◆ **PROBLEM STATEMENT**: Every record below, from the first line to the last, is to be set down again exactly.

◆ **THE RECORDS**:
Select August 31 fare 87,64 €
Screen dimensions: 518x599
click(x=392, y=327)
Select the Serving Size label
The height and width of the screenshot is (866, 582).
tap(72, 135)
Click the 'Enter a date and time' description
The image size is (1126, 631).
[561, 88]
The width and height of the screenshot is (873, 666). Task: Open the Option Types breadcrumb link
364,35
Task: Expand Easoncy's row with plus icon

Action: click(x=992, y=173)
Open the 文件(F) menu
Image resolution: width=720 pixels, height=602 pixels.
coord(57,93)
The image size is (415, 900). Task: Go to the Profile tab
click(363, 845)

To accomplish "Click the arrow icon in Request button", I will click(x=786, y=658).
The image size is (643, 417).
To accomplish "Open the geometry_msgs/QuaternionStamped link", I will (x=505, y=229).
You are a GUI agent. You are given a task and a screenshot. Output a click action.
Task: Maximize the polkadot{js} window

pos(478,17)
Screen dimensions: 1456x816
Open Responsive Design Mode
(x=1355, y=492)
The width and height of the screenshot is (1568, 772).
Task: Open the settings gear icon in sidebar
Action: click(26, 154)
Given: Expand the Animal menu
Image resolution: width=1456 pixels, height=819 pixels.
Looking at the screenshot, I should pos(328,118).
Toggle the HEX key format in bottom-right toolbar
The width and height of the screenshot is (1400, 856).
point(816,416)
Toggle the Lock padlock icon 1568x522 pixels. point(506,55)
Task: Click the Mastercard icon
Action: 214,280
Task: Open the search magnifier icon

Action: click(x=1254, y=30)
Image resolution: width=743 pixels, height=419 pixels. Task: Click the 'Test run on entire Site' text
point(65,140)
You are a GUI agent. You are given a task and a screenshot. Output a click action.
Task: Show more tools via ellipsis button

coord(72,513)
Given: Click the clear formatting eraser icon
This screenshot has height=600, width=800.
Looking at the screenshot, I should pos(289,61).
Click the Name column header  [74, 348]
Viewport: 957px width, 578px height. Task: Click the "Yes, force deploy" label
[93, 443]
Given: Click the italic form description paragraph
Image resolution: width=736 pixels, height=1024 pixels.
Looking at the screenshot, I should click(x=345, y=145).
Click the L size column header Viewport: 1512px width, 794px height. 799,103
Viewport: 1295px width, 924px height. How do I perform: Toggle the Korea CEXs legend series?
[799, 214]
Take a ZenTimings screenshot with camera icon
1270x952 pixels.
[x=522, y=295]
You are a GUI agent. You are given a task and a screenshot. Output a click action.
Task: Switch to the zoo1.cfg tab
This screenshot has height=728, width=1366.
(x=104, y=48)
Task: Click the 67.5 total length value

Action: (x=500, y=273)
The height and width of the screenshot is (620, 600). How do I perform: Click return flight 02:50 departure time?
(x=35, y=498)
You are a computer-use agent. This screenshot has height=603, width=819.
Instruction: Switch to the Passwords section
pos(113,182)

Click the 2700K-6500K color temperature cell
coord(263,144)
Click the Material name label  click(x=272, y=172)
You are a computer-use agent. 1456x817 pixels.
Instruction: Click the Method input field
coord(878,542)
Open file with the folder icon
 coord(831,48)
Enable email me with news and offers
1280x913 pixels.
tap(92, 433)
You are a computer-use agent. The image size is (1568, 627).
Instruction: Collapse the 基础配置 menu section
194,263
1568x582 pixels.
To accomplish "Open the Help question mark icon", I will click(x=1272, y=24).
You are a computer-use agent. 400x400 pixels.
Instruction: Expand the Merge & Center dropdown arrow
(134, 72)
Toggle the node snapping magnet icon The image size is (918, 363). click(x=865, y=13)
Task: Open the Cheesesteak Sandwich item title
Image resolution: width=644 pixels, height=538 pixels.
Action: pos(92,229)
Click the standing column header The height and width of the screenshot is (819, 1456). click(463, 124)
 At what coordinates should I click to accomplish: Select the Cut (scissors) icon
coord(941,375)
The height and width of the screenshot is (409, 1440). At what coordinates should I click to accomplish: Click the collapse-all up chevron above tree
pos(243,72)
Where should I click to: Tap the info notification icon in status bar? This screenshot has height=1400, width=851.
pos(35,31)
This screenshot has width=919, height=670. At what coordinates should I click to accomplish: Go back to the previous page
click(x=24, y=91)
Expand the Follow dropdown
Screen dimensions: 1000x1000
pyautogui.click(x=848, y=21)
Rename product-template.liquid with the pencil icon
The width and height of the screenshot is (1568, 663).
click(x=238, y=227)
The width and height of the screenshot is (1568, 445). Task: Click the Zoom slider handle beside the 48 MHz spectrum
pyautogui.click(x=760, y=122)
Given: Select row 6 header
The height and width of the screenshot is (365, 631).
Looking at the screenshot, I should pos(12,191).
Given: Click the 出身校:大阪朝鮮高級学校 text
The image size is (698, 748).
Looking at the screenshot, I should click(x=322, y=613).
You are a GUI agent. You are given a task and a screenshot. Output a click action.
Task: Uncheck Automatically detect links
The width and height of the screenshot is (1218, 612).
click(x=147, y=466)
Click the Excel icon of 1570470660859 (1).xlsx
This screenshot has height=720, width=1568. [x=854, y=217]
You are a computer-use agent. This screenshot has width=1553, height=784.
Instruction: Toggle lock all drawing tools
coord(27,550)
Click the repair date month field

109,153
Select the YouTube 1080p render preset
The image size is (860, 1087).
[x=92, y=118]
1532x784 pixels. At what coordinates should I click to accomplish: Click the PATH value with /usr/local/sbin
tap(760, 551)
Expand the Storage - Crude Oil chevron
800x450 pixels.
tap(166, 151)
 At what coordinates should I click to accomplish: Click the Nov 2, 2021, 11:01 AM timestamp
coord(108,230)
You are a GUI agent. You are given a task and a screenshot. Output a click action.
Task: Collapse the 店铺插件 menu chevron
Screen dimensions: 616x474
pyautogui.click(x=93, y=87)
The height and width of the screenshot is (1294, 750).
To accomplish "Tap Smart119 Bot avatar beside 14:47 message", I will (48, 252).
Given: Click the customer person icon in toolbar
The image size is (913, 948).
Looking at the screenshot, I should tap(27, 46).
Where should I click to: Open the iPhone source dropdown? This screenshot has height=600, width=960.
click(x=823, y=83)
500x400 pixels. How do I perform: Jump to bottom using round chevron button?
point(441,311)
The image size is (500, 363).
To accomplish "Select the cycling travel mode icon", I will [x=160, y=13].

◆ **RESULT OF THE TASK**:
Select August 31 fare 87,64 €
Screen dimensions: 518x599
click(x=392, y=327)
Select the Serving Size label
The height and width of the screenshot is (866, 582).
tap(72, 135)
Click the 'Enter a date and time' description
The image size is (1126, 631).
[561, 88]
The width and height of the screenshot is (873, 666). Task: Open the Option Types breadcrumb link
364,35
Task: Expand Easoncy's row with plus icon

Action: click(x=992, y=173)
Open the 文件(F) menu
Image resolution: width=720 pixels, height=602 pixels.
coord(57,93)
The image size is (415, 900). Task: Go to the Profile tab
click(363, 845)

To accomplish "Click the arrow icon in Request button", I will click(x=786, y=658).
The image size is (643, 417).
To accomplish "Open the geometry_msgs/QuaternionStamped link", I will (x=505, y=229).
You are a GUI agent. You are given a task and a screenshot. Output a click action.
Task: Maximize the polkadot{js} window

pos(478,17)
Screen dimensions: 1456x816
Open Responsive Design Mode
(x=1355, y=492)
The width and height of the screenshot is (1568, 772).
Task: Open the settings gear icon in sidebar
Action: click(26, 154)
Given: Expand the Animal menu
Image resolution: width=1456 pixels, height=819 pixels.
Looking at the screenshot, I should pos(328,118).
Toggle the HEX key format in bottom-right toolbar
The width and height of the screenshot is (1400, 856).
point(816,416)
Toggle the Lock padlock icon 1568x522 pixels. point(506,55)
Task: Click the Mastercard icon
Action: 214,280
Task: Open the search magnifier icon

Action: click(x=1254, y=30)
Image resolution: width=743 pixels, height=419 pixels. Task: Click the 'Test run on entire Site' text
point(65,140)
You are a GUI agent. You are given a task and a screenshot. Output a click action.
Task: Show more tools via ellipsis button

coord(72,513)
Given: Click the clear formatting eraser icon
This screenshot has height=600, width=800.
Looking at the screenshot, I should pos(289,61).
Click the Name column header  [74, 348]
Viewport: 957px width, 578px height. Task: Click the "Yes, force deploy" label
[93, 443]
Given: Click the italic form description paragraph
Image resolution: width=736 pixels, height=1024 pixels.
Looking at the screenshot, I should click(x=345, y=145).
Click the L size column header Viewport: 1512px width, 794px height. 799,103
Viewport: 1295px width, 924px height. How do I perform: Toggle the Korea CEXs legend series?
[799, 214]
Take a ZenTimings screenshot with camera icon
1270x952 pixels.
[x=522, y=295]
You are a GUI agent. You are given a task and a screenshot. Output a click action.
Task: Switch to the zoo1.cfg tab
This screenshot has height=728, width=1366.
(x=104, y=48)
Task: Click the 67.5 total length value

Action: (x=500, y=273)
The height and width of the screenshot is (620, 600). How do I perform: Click return flight 02:50 departure time?
(x=35, y=498)
You are a computer-use agent. This screenshot has height=603, width=819.
Instruction: Switch to the Passwords section
pos(113,182)

Click the 2700K-6500K color temperature cell
coord(263,144)
Click the Material name label  click(x=272, y=172)
You are a computer-use agent. 1456x817 pixels.
Instruction: Click the Method input field
coord(878,542)
Open file with the folder icon
 coord(831,48)
Enable email me with news and offers
1280x913 pixels.
tap(92, 433)
You are a computer-use agent. The image size is (1568, 627).
Instruction: Collapse the 基础配置 menu section
194,263
1568x582 pixels.
To accomplish "Open the Help question mark icon", I will click(x=1272, y=24).
You are a computer-use agent. 400x400 pixels.
Instruction: Expand the Merge & Center dropdown arrow
(134, 72)
Toggle the node snapping magnet icon The image size is (918, 363). click(x=865, y=13)
Task: Open the Cheesesteak Sandwich item title
Image resolution: width=644 pixels, height=538 pixels.
Action: pos(92,229)
Click the standing column header The height and width of the screenshot is (819, 1456). click(463, 124)
 At what coordinates should I click to accomplish: Select the Cut (scissors) icon
coord(941,375)
The height and width of the screenshot is (409, 1440). At what coordinates should I click to accomplish: Click the collapse-all up chevron above tree
pos(243,72)
Where should I click to: Tap the info notification icon in status bar? This screenshot has height=1400, width=851.
pos(35,31)
This screenshot has width=919, height=670. At what coordinates should I click to accomplish: Go back to the previous page
click(x=24, y=91)
Expand the Follow dropdown
Screen dimensions: 1000x1000
pyautogui.click(x=848, y=21)
Rename product-template.liquid with the pencil icon
The width and height of the screenshot is (1568, 663).
click(x=238, y=227)
The width and height of the screenshot is (1568, 445). Task: Click the Zoom slider handle beside the 48 MHz spectrum
pyautogui.click(x=760, y=122)
Given: Select row 6 header
The height and width of the screenshot is (365, 631).
Looking at the screenshot, I should pos(12,191).
Given: Click the 出身校:大阪朝鮮高級学校 text
The image size is (698, 748).
Looking at the screenshot, I should click(x=322, y=613).
You are a GUI agent. You are given a task and a screenshot. Output a click action.
Task: Uncheck Automatically detect links
The width and height of the screenshot is (1218, 612).
click(x=147, y=466)
Click the Excel icon of 1570470660859 (1).xlsx
This screenshot has height=720, width=1568. [x=854, y=217]
You are a computer-use agent. This screenshot has width=1553, height=784.
Instruction: Toggle lock all drawing tools
coord(27,550)
Click the repair date month field

109,153
Select the YouTube 1080p render preset
The image size is (860, 1087).
[x=92, y=118]
1532x784 pixels. At what coordinates should I click to accomplish: Click the PATH value with /usr/local/sbin
tap(760, 551)
Expand the Storage - Crude Oil chevron
800x450 pixels.
tap(166, 151)
 At what coordinates should I click to accomplish: Click the Nov 2, 2021, 11:01 AM timestamp
coord(108,230)
You are a GUI agent. You are given a task and a screenshot. Output a click action.
Task: Collapse the 店铺插件 menu chevron
Screen dimensions: 616x474
pyautogui.click(x=93, y=87)
The height and width of the screenshot is (1294, 750).
To accomplish "Tap Smart119 Bot avatar beside 14:47 message", I will (48, 252).
Given: Click the customer person icon in toolbar
The image size is (913, 948).
Looking at the screenshot, I should tap(27, 46).
Where should I click to: Open the iPhone source dropdown? This screenshot has height=600, width=960.
click(x=823, y=83)
500x400 pixels. How do I perform: Jump to bottom using round chevron button?
point(441,311)
The image size is (500, 363).
To accomplish "Select the cycling travel mode icon", I will [x=160, y=13].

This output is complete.